Board of Equalization (BOE) Abatement Process
BOE Abatement Process - Conducted January 1 - December 31
Taxpayers may choose to contest the valuation and/or classification of their property through the abatement process. An abatement may be filed only if the current property owner or the previous property owner have not already protested an overvaluation for the contested year(s). A taxpayer has until the first working day in January to file an abatement petition for assessment within two years of the year the taxes were levied. For example, the taxpayer has until the first working day of January 2022 to file an abatement petition for assessment year 2019.
Abatement Petitions are available by downloading from the website or by contacting the Assessor's Office at 303.464.5848. The abatement process is required to change tax amounts after the tax warrant is delivered to the Treasurer on January 1. Abatement petitions must be filed within 2 years of the date the tax warrant was delivered to the Treasurer. 39-10-114(1)(a)(I)(A), C.R.S.
If the taxpayer files an Abatement petition, the assessor will recommend full approval, partial approval, or denial. If the Assessor denies the petition in whole or in part and the BOE agrees with the recommendation, the taxpayer has the right to appeal the decision to the State Board of Assessment Appeals or by requesting arbitration by an independent arbitrator hired by the Board of Equalization.
- Abatement hearings are held by virtual hearing with an independent hearing officer the petitioner, and the assessor or the assessor's representative.

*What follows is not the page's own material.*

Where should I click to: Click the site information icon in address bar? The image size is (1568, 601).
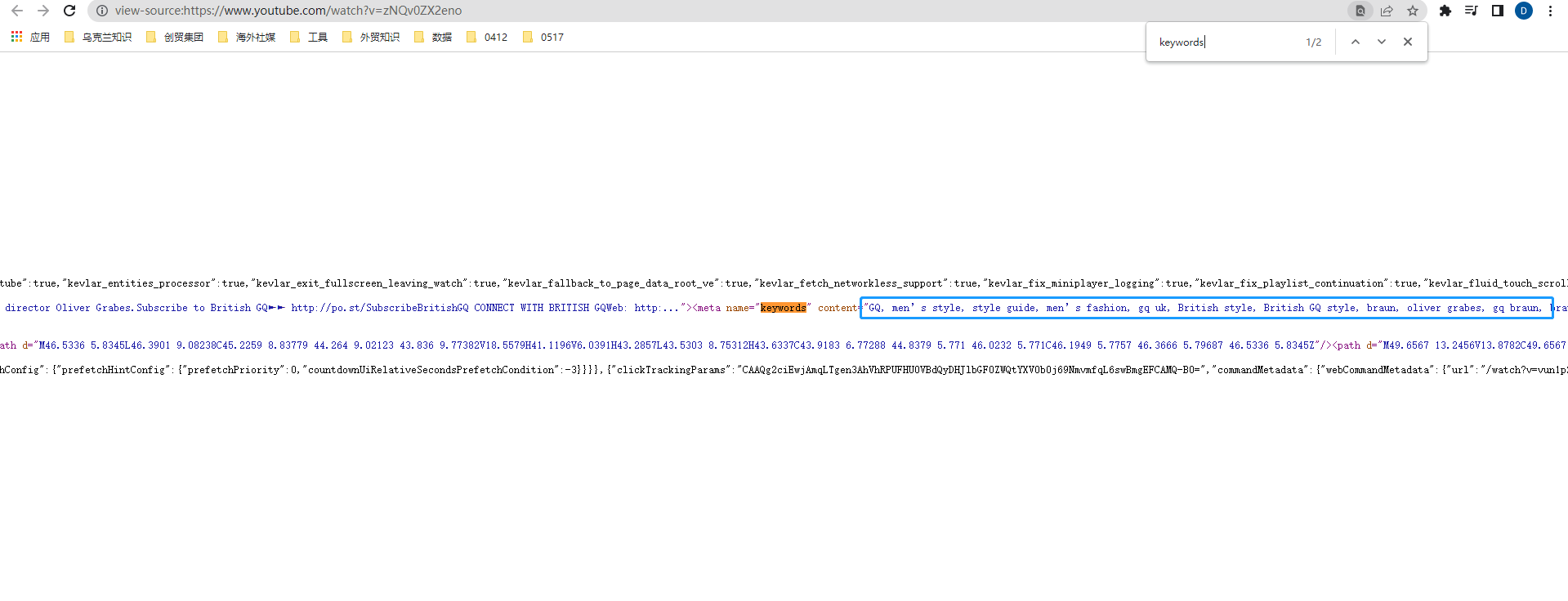[102, 11]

- Notice of the date and time of the scheduled hearing will be emailed to the taxpayer and/or representative at least 10 days prior to the hearing.
- The hearing officer will swear in the taxpayer and/or his representative, the assessor's representative, and any other witnesses who will testify.
- The taxpayer will have the opportunity to testify, present evidence, and/or call witnesses on his behalf. Please note that the taxpayer has the burden of proving that his opinion of value of the property is more indicative of the correct valuation for taxation than the assessor's opinion.
- The assessor's representative will have the opportunity to testify and present evidence.
- The hearing officer will then have the opportunity to ask questions of the taxpayer and assessor's representative.
- The hearing officer will make a recommendation to the Board of Equalization based on the evidence provided at the hearing.
- The petitioner will receive a Notice of Decision from the Board of Equalization.
The taxpayer may appoint a representative for the abatement process. If a representative is appointed, a current signed Letter of Authorization identifying the specific year(s) for which authorization is given must be submitted along with the petition. If the taxpayer chooses to hire an attorney for representation, a Letter of Authorization is not required.
The taxpayer may present documentary evidence of the value of the property at the hearing.